Print, in exact form, the lines below from the one containing "Task: Open the AS18779 link" through the one containing "Click Learn more for Google Meet", and omit all others.

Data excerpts
::::::::::

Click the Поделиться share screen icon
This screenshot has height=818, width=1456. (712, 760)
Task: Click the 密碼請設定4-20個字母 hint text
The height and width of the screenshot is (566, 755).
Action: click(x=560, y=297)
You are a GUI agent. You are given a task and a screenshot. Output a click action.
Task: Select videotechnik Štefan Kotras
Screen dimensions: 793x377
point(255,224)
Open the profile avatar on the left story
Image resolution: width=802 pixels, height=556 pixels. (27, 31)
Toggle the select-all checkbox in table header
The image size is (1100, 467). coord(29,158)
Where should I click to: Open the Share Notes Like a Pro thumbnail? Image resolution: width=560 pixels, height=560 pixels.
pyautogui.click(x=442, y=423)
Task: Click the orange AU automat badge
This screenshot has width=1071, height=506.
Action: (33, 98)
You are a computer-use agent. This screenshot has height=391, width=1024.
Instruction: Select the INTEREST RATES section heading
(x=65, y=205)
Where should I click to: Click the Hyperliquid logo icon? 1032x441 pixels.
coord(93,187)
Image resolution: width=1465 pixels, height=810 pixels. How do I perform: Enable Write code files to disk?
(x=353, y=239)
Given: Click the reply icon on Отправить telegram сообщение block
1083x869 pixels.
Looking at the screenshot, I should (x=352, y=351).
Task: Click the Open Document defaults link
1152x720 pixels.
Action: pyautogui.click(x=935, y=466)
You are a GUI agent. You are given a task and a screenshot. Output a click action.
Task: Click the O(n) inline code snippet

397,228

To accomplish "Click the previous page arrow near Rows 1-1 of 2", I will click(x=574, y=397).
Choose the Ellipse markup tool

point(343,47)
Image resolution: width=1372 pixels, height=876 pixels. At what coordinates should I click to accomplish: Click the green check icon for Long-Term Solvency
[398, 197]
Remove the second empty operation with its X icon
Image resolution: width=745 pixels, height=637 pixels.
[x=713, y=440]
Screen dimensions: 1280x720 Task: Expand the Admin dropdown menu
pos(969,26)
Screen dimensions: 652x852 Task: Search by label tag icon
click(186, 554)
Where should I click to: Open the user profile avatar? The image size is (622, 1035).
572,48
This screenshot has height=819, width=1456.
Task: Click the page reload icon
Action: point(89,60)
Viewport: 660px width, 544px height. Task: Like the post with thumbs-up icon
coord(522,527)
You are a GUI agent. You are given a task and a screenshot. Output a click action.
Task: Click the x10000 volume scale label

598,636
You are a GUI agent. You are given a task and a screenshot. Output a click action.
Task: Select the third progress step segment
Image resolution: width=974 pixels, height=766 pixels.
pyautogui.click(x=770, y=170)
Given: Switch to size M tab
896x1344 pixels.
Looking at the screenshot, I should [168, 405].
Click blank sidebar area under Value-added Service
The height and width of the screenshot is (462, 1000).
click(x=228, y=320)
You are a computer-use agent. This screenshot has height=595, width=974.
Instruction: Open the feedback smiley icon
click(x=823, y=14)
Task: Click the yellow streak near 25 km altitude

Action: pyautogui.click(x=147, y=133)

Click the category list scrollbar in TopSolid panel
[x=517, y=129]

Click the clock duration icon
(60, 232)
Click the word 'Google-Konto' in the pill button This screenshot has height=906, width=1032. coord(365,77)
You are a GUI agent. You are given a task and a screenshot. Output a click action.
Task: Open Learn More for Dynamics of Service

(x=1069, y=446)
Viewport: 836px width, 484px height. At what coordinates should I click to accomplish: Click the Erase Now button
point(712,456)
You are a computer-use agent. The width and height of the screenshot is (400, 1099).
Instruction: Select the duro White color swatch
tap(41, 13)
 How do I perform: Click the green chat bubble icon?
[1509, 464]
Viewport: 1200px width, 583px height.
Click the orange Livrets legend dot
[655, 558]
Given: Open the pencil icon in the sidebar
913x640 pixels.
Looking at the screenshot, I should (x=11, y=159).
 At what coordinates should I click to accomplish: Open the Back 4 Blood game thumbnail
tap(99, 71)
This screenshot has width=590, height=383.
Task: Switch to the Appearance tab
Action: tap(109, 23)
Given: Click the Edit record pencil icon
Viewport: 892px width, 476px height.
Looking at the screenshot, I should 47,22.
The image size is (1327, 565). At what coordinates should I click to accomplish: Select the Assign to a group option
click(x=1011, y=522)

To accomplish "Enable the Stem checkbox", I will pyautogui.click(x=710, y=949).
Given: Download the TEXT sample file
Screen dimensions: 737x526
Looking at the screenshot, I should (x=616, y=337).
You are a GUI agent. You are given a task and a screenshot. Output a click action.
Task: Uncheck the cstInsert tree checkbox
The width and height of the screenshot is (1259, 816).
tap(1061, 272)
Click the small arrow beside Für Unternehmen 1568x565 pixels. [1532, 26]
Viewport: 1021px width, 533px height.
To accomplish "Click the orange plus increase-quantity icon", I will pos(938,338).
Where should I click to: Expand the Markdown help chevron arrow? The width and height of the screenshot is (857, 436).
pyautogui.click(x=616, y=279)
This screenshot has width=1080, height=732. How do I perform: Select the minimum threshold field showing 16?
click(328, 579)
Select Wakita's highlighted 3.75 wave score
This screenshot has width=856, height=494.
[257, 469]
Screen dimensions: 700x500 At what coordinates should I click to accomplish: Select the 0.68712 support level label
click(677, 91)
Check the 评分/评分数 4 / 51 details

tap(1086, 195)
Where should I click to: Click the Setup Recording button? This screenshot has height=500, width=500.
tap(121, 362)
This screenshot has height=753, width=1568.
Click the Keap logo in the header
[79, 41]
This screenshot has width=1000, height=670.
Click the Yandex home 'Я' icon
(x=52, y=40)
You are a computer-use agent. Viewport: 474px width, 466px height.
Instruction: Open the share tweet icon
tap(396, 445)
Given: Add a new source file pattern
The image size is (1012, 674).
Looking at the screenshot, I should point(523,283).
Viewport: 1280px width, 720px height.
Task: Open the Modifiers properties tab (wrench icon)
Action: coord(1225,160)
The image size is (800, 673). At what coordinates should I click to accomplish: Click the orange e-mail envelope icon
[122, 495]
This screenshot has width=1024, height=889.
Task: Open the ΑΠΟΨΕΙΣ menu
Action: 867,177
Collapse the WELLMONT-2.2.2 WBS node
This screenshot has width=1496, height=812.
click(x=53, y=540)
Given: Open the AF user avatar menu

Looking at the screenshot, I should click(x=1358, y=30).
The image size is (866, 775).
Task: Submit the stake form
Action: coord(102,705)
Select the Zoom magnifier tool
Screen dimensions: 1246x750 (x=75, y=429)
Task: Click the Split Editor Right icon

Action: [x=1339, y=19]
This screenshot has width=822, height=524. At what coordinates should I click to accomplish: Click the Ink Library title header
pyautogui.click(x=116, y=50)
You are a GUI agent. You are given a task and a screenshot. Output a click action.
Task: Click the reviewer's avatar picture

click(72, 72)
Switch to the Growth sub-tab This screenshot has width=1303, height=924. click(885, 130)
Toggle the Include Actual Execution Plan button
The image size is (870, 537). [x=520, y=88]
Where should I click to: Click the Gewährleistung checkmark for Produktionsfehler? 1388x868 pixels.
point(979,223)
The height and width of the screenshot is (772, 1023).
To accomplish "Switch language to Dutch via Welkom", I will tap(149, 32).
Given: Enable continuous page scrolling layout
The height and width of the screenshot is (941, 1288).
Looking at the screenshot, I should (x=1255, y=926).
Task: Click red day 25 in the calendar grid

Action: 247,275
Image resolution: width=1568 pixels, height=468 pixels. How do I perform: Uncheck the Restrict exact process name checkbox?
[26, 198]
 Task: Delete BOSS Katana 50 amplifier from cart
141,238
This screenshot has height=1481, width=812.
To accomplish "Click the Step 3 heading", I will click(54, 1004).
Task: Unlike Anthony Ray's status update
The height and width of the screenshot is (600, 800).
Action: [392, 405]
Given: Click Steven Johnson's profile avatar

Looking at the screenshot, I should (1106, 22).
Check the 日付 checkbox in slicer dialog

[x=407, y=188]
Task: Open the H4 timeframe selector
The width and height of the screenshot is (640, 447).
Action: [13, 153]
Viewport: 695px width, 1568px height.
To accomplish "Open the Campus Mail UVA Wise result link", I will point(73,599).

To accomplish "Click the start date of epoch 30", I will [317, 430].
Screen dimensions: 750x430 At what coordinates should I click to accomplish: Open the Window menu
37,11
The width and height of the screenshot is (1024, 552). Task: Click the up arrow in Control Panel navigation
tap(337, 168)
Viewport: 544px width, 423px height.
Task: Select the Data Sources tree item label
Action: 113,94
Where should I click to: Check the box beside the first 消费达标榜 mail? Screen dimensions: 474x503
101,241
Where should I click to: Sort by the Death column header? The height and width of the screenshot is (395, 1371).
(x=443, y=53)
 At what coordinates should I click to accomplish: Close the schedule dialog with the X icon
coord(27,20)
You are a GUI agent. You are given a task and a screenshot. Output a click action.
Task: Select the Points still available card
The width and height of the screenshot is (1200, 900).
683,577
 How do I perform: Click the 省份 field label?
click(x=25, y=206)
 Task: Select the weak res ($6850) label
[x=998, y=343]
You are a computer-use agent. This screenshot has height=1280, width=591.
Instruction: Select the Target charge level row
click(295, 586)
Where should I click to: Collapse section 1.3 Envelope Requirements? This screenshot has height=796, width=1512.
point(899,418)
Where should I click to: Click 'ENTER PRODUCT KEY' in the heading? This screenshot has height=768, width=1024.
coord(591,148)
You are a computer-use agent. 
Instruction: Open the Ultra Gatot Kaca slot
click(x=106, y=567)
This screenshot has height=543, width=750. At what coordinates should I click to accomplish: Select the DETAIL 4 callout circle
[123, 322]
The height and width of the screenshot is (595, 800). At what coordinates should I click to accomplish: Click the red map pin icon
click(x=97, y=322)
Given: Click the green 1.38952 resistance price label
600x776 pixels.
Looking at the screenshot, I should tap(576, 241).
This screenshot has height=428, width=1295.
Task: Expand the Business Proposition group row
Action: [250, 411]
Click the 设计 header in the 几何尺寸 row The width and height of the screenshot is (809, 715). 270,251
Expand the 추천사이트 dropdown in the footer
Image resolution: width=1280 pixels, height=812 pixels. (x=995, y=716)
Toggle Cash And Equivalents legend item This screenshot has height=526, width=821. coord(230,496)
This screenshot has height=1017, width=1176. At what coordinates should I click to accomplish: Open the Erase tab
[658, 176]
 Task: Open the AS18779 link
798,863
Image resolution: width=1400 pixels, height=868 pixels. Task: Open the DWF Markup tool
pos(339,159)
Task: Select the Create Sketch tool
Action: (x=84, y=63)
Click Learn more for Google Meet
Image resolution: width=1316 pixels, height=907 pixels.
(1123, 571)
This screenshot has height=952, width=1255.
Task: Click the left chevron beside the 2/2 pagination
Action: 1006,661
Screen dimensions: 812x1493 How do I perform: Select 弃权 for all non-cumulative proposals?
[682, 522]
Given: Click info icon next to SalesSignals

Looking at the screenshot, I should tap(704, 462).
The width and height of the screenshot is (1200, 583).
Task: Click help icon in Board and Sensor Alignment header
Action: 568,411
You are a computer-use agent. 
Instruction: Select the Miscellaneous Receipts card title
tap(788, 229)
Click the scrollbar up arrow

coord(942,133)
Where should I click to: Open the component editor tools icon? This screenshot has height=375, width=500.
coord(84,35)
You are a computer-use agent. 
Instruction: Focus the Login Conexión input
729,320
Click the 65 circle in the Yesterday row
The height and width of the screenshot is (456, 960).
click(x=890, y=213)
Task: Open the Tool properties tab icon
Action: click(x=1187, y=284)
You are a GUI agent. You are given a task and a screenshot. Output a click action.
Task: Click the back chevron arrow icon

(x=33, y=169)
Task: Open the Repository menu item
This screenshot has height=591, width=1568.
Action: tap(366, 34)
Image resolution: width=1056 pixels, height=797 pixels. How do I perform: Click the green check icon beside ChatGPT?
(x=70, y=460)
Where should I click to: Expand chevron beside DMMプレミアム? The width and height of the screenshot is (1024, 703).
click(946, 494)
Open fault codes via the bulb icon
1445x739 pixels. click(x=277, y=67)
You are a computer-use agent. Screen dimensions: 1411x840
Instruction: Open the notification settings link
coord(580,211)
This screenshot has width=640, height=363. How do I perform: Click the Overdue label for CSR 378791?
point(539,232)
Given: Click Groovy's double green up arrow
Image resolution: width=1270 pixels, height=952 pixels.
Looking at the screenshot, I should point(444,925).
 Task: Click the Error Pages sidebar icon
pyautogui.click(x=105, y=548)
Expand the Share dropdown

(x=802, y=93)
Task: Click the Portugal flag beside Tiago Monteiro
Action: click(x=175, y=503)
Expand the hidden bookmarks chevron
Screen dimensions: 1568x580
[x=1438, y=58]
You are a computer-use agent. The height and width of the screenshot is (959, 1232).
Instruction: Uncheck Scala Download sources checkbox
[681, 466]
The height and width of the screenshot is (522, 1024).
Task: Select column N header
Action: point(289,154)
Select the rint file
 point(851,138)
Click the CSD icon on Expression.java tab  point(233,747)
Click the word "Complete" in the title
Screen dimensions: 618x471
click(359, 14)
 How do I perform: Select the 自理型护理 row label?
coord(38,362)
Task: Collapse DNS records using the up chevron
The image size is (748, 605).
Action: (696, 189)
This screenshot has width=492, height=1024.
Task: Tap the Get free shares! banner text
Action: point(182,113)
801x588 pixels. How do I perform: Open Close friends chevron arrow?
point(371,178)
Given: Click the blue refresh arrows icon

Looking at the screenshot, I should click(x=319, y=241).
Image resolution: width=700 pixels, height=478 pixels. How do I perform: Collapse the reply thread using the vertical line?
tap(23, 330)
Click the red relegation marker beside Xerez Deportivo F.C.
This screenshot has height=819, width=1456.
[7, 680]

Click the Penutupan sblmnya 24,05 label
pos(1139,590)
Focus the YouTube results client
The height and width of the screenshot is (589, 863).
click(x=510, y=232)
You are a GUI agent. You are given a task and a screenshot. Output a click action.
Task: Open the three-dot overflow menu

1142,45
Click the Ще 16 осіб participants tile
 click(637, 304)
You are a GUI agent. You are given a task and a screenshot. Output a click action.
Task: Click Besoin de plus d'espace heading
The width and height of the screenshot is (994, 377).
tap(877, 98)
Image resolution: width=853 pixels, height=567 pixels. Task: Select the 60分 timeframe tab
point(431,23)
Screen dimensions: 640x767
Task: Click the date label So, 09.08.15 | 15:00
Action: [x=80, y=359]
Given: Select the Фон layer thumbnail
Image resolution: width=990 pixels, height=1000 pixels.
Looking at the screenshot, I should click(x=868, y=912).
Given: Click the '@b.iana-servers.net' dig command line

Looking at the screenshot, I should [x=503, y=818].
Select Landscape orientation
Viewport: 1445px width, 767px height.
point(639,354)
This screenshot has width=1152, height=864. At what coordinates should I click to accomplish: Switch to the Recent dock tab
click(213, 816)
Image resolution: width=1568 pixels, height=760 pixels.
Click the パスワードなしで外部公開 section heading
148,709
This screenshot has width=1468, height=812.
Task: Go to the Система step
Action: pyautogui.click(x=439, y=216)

::::::::::

RESULT FOR THIS EXERCISE
 Task: Open the AS18779 link
798,863
Image resolution: width=1400 pixels, height=868 pixels. Task: Open the DWF Markup tool
pos(339,159)
Task: Select the Create Sketch tool
Action: (x=84, y=63)
Click Learn more for Google Meet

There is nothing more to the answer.